## [Your goal]
Copy the result of filtering the entries below for lines that include the string "agent".

## [Data supplied]
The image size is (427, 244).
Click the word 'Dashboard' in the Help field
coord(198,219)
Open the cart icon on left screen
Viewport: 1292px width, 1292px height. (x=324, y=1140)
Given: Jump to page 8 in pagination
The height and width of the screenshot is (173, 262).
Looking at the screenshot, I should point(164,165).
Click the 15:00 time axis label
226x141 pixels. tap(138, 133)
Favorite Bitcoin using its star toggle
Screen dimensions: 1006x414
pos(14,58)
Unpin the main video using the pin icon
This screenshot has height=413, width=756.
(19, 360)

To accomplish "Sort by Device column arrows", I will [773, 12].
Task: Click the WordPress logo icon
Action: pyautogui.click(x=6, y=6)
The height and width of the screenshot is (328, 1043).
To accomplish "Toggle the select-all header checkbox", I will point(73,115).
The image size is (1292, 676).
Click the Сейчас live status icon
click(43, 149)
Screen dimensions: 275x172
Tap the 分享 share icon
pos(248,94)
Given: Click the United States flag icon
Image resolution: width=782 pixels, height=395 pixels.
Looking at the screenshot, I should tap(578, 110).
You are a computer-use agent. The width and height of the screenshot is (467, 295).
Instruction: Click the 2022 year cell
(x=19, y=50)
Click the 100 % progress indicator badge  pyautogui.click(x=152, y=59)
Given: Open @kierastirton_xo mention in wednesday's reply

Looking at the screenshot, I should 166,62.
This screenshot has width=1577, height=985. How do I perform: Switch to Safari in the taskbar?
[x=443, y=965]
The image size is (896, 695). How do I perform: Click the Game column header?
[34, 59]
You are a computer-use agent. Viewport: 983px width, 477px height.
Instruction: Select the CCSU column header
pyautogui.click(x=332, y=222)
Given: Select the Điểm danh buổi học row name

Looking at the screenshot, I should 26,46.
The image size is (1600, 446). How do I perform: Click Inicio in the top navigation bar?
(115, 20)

## [Answer to the problem]
You are a computer-use agent. The width and height of the screenshot is (467, 295).
You are a computer-use agent. Viewport: 983px width, 477px height.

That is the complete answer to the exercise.